This subtle difference suggested that we had come down on a feature, one dug deep into the earth. It didn't have any artifacts in it that we could see, but then only a few square inches had been exposed, and there were very few artifacts in neighboring shovel tests. It was a deeply dug cultural feature with few associated artifacts. If it were a structural post hole or cellar hole suggesting a dwelling, we would have expected a fair number of Colonial or early 19th-century artifacts.

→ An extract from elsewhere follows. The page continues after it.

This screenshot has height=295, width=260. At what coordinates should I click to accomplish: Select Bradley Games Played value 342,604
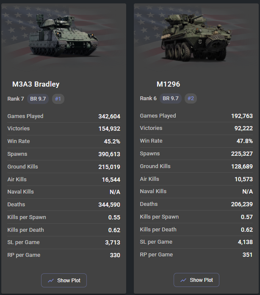click(x=109, y=116)
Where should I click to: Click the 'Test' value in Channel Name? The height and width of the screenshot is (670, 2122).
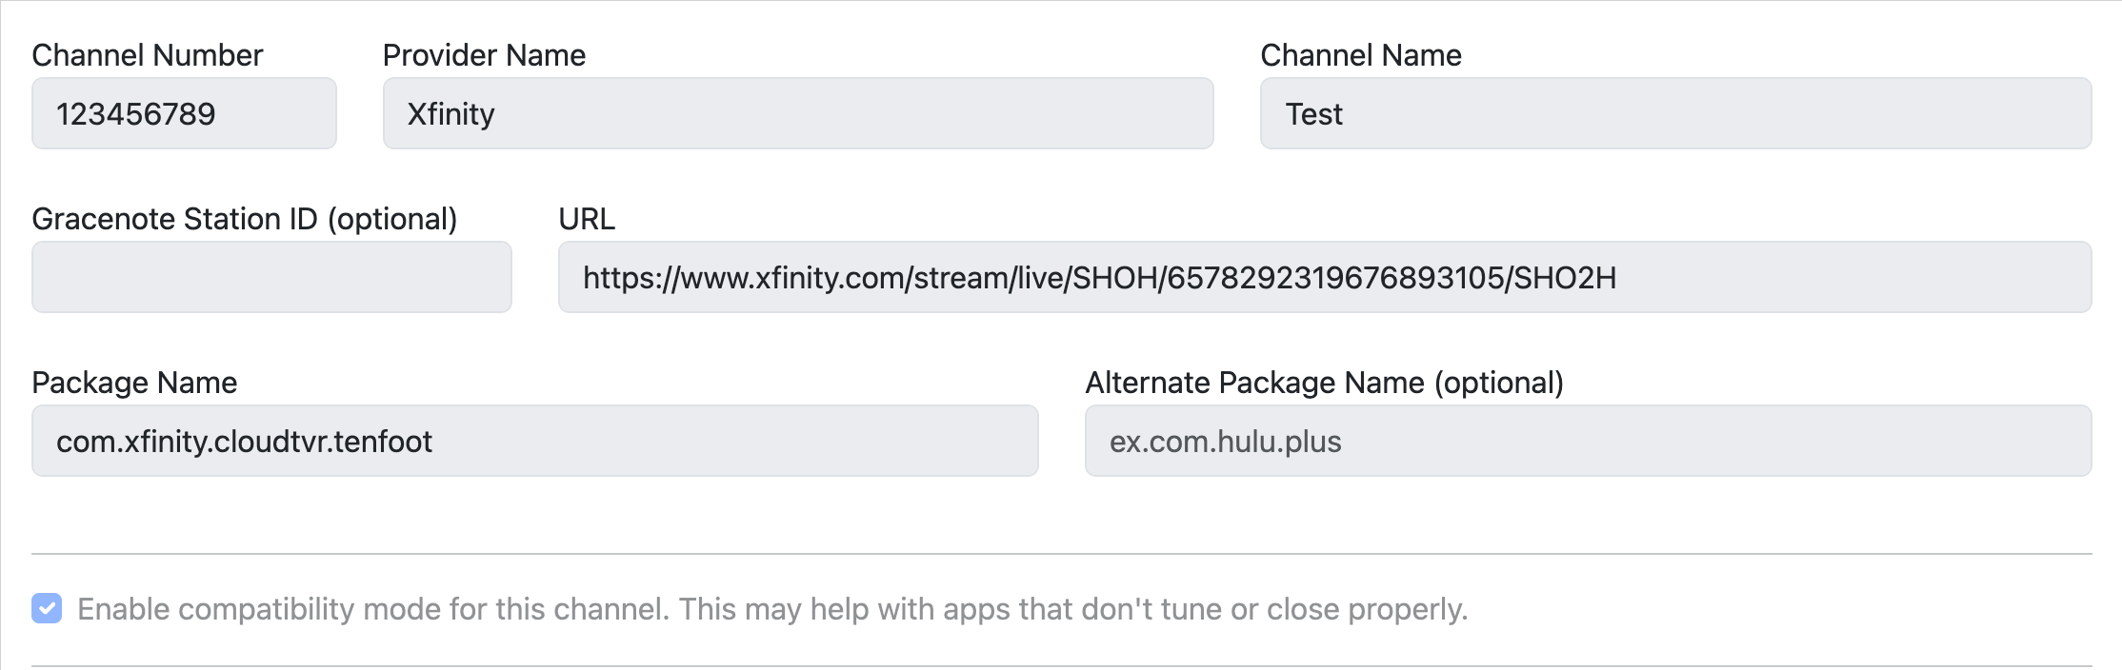pyautogui.click(x=1313, y=114)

We hypothesized, therefore, that it was part of a graveshaft that we had encountered, even though none were known to have existed in this area (a community cemetery existed throughout the 19th and early 20th centuries on the north side of town, buried in sediment).
During the field session, Scott Lawrence led a small band of intrepids in the excavation of a 5 ft square near STP 150, traces of which could still be detected on the surface. That unit exposed what I thought was a plowscar and then, after excavation, appeared to me to be a tire rut in the otherwise undisturbed subsoil. Two additional units, however, exposed three partial and one entire graveshaft. The plowscar/tire rut more likely is a paling fence ditch, a shallow trench in which a boundary fence was erected (see drawing and photograph below).
Our discovery has more importance than learning about where an early cemetery was located (although that is pretty important). It also narrows down our search for the 1680s to 1709 Anglican church at Port Tobacco, a framed structure that, based on the large pieces of burned daub found in those three excavation units, is nearby and probably of earthfast construction.
We expect to eventually expose and map the entire cemetery, as well as excavate the church when we find it. There are no plans to excavate any of the graves. Detailed archival research should help us more accurately date the church and cemetery.